From Partying to Parenthood: LGBTQ+ History Month

From Partying to Parenthood: LGBTQ+ History Month

Happy #LGBTHistoryMonth! This February, the Martin James Network is excited to celebrate the lives, legacies and histories of LGBTQ+ people in the UK and abroad. Throughout the month we will be posting information pieces, stories from colleagues across the network, useful links and much more. Kofi Aboagye-Broadhurst,  Director of Kingston Noble , shares his story on raising a family as a LGBTQ+ household.

I would love to say that weekends in my 20s began with raspberry quinoa smoothies and mile-long runs – but they didn’t. Saturdays usually started with a massive hangover after yet another Friday night of partying with my friends. We’d spend the rest of the weekend comparing our hangovers and watching our favourite TV boxsets.

Then the next Friday, we’d meet up straight after work and try to make that weekend’s session even more epic than the last. At the time, this seemed like living the dream. Constant fun, no responsibilities, and the freedom to do whatever I wanted, whenever I wanted.

But then life reached a point where I wanted more. Was the highlight of my week always going to be downing ten shots and getting a shout-out from the DJ? There had to be more to it than that. It had to be possible for all of us to get more from our lives…

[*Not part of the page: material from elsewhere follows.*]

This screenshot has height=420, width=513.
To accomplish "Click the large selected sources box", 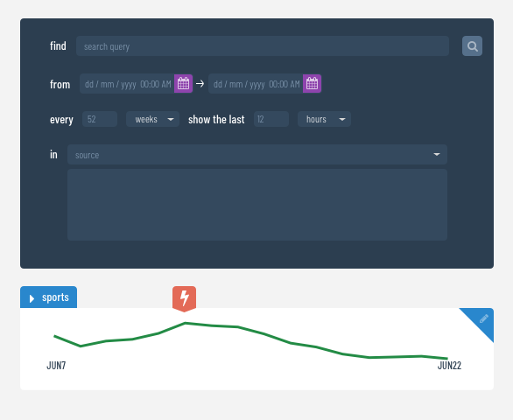I will [x=257, y=205].

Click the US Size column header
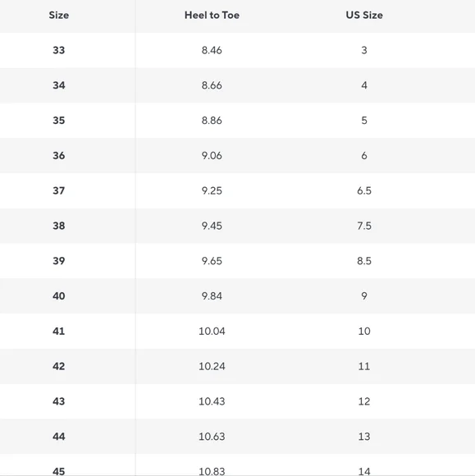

In 2021, life is completely different. My husband, two wonderful children, and fun family days out fill days that I used to waste doing nothing. Adopting has changed our lives forever. The process was one of the most difficult, but rewarding, things we’ve ever done. Here’s everything you need to know about the LGBT adoption process. If we could do it, then so can you.

We hope that this article inspires a few people to take a leap of faith and give a loving home to some kids who really need their support.

Finding a greater purpose

There was a void in our lives that only children could fill. Surrogacy seemed too difficult, due to the legal complications that can arise during the process in the UK. At any time during the process, the woman who gives birth to the child can decide that she would prefer to raise the baby herself, causing a heart-breaking situation for everyone involved.

In the end, we chose adoption. We wanted to give a loving home to one of the many thousands of children across the UK who are not lucky enough to be born into one and grow up in the care system. Government figures released early in 2020 showed that 78,150 children in the UK were in care.

Although the number of LGBT couples putting themselves forward to become adopters and fosterers has increased annually over the last decade (1 in 6 of all UK adoptions in 2020 were by LGBT couples), many in the LGBT community who would love to adopt don’t put themselves forward. This is often because of fears of being judged, or even being rejected, because they are gay, bisexual or transgender.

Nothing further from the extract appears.